In 2009, three Google engineers published a landmark paper titled The unreasonable effectiveness of data. In the paper, they described how relatively simple machine learning systems that had been around for a long time had exhibited much better performance when fed with the enormous amounts of data Google had on its servers. In fact, they discovered that when fed with more data, these simple systems could master tasks that had been thought to be impossible before.


From there, researchers quickly started revisiting old machine learning technologies and found that artificial neural networks did especially well when trained on massive datasets. This was around the same time that computing power became cheap and plentiful enough to train much bigger networks than before.


These bigger artificial neural networks were so effective that they got a name: deep neural networks, or deep learning. Deep neural networks are especially good at pattern detection. They can find complex patterns, such as the statistical pattern of light and dark that describes a face in a picture, and they can do so automatically given enough data.


Machine learning is, therefore, best understood as a paradigm change in how we program computers. Instead of carefully handcrafting rules, we feed the computer vast amounts of information and train it to craft the rules by itself.

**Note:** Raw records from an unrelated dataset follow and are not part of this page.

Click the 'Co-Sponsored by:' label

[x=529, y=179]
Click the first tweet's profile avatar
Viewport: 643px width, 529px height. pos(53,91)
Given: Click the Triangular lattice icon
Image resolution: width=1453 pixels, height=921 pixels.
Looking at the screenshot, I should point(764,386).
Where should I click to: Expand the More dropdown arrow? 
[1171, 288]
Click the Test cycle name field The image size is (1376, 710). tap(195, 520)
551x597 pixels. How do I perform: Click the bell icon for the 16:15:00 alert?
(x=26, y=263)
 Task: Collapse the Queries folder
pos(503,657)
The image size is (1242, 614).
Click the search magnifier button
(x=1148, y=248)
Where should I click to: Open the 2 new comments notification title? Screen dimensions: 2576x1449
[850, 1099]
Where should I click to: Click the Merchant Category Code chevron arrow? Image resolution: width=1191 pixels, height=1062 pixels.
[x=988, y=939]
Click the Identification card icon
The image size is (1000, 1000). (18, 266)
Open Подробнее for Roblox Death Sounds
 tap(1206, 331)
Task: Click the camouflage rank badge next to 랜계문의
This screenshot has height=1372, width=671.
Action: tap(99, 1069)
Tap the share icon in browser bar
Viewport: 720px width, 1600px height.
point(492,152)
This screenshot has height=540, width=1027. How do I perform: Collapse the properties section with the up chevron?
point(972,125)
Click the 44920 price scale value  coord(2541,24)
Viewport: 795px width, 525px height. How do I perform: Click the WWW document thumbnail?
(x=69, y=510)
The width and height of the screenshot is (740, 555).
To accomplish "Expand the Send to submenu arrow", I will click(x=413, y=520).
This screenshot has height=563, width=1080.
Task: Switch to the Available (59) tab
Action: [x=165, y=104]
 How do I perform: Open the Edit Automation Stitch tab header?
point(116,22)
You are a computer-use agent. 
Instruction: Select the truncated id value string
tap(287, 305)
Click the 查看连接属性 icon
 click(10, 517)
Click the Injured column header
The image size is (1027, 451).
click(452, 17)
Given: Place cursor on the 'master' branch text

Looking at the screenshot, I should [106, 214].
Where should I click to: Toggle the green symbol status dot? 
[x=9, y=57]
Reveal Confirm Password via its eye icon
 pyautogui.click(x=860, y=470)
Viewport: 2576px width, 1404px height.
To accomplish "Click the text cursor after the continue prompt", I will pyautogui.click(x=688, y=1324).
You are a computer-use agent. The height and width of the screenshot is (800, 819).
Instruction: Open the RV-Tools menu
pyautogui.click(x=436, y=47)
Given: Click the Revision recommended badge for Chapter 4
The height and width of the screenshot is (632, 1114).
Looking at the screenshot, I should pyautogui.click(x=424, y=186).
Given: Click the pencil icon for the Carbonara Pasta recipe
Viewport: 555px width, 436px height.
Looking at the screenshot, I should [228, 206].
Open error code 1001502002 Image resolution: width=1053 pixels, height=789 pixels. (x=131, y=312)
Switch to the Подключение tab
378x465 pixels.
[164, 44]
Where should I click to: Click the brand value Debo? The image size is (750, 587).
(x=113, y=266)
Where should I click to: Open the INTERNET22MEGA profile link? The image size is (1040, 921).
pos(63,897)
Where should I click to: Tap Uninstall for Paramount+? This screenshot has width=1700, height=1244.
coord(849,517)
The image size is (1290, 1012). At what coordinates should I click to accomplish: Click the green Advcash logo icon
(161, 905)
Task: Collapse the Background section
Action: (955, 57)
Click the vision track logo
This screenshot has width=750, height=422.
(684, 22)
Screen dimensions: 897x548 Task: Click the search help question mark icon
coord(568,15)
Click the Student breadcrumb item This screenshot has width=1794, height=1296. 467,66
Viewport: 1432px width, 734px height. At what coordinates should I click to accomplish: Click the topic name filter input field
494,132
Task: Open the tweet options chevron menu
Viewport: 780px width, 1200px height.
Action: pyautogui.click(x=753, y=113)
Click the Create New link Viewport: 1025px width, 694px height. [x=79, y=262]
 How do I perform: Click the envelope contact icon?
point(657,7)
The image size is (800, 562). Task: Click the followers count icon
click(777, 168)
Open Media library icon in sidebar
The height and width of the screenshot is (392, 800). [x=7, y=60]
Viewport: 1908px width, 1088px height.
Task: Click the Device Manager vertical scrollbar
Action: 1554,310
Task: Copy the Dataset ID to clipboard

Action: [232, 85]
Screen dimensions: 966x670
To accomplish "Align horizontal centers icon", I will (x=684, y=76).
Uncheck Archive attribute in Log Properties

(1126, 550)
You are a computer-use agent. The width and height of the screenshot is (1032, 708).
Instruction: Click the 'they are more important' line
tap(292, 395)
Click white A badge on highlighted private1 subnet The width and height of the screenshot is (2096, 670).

This approach is superior if there is a very large number of rules, or even if these rules are difficult to describe. Modern machine learning is, therefore, the ideal tool for combing through the huge amounts of data the financial industry is confronted with.

 

All models are wrong


There is a saying in statistics that all models are wrong, but some are useful. Machine learning creates incredibly complex statistical models that are often, for example, in deep learning, not interpretable to humans. They sure are useful and have great value, but they are still wrong. This is because they are complex black boxes, and people tend to not question machine learning models, even though they should question them precisely because they are black boxes.


There will come a time when even the most sophisticated deep neural network will make a fundamentally wrong prediction, just as the advanced Collateralized Debt Obligation (CDO) models did in the financial crises of 2008. Even worse, black box machine learning models, which will make millions of decisions on loan approval or insurance, impacting everyday people's lives, will eventually make wrong decisions.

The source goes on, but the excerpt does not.